Office Hours — How should AI agents discover and order real-world services?
A daily developer question about AI/LLMs, answered with a direct, opinionated take.
How should AI agents discover and order real-world services?
This is the hard problem nobody’s talking about. Most agent frameworks assume tools arrive pre-integrated—you hand the agent a list of APIs and call it a day.
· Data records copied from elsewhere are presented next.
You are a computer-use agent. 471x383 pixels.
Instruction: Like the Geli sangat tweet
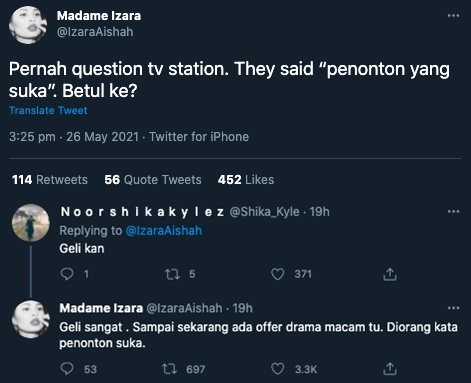pyautogui.click(x=277, y=369)
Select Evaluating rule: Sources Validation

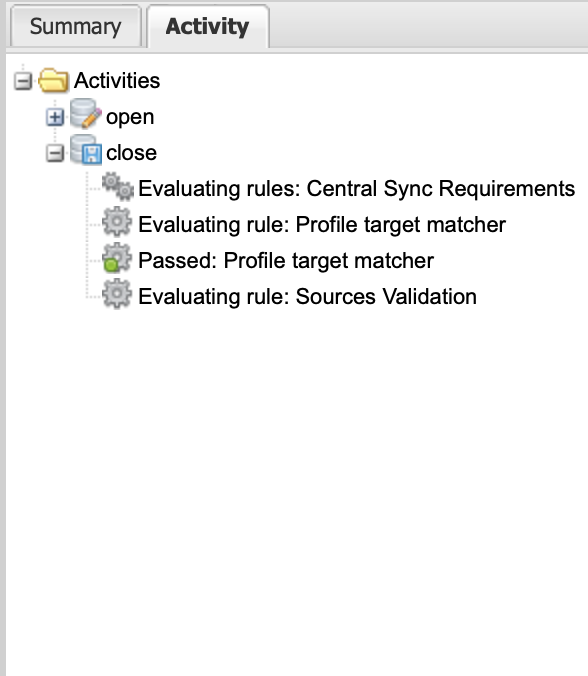pyautogui.click(x=307, y=297)
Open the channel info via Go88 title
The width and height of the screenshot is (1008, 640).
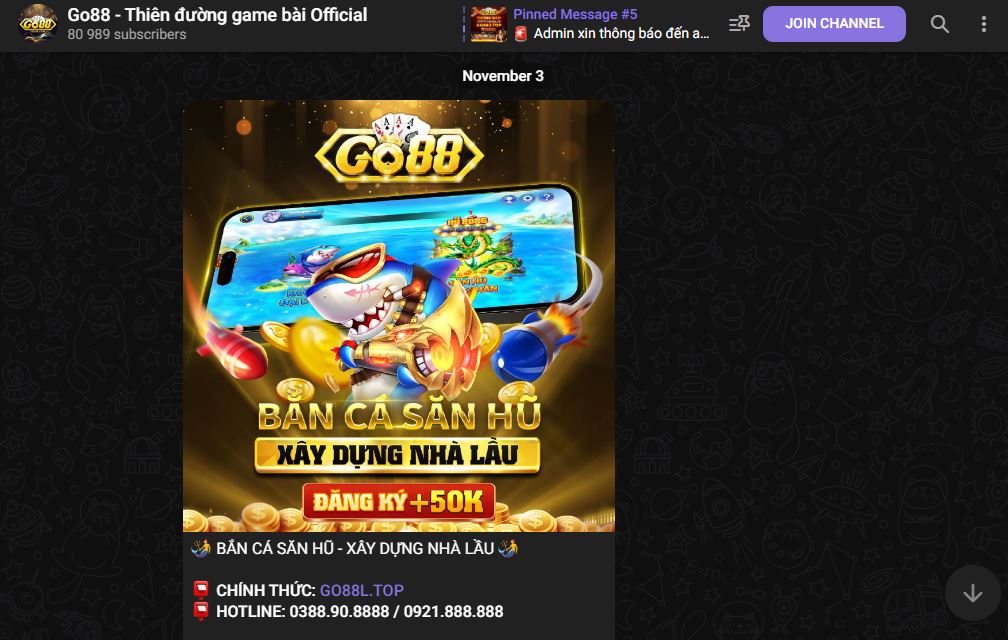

But real services sprawl: hotel booking APIs, logistics networks, payment processors, compliance validators. The agent needs to know what exists, whether it’s available, what constraints apply, and how to sequence calls without breaking state.
The Discovery Problem
Right now, agents discover services one of two ways, both fragile. Either you hardcode a list of tool definitions into the system prompt (doesn’t scale), or you embed discovery logic into the agent itself (slow and unreliable). Neither handles the real world, where services appear and disappear, rate limits change, and dependencies matter.
The Model Context Protocol (MCP) is directly addressing this. Instead of burning tokens describing available tools, MCP standardizes how agents ask “what can you do?” and receive structured capability advertisements. A service responds with: “I book hotels, I require a credit card and email, I have a 100 request/hour limit, I depend on a payment gateway being alive.” The agent consumes this once, caches it, and reason over it deterministically.
This matters because without standardized discovery, agents waste token budget re-learning the same tool constraints on every call. With MCP, you describe a capability once and the agent uses that definition across thousands of invocations.
Ordering and Sequencing
Discovery is half the problem. The other half is knowing which service to call first when multiple options exist and they have interdependencies.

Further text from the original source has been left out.